Stored data entries
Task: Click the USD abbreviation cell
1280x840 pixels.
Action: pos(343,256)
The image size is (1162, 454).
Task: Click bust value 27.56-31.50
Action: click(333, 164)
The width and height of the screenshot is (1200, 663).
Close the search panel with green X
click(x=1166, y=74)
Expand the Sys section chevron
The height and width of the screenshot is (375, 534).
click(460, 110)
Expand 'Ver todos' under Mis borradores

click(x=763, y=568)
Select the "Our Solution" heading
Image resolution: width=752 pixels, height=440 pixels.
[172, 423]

→ **Exercise directions**: Write out every line of the rows above as a numbered list, leaving out any blank lines.

→ **Solution to this exercise**:
1. Task: Click the USD abbreviation cell
2. 1280x840 pixels.
3. Action: pos(343,256)
4. The image size is (1162, 454).
5. Task: Click bust value 27.56-31.50
6. Action: click(333, 164)
7. The width and height of the screenshot is (1200, 663).
8. Close the search panel with green X
9. click(x=1166, y=74)
10. Expand the Sys section chevron
11. The height and width of the screenshot is (375, 534).
12. click(460, 110)
13. Expand 'Ver todos' under Mis borradores
14. click(x=763, y=568)
15. Select the "Our Solution" heading
16. Image resolution: width=752 pixels, height=440 pixels.
17. [172, 423]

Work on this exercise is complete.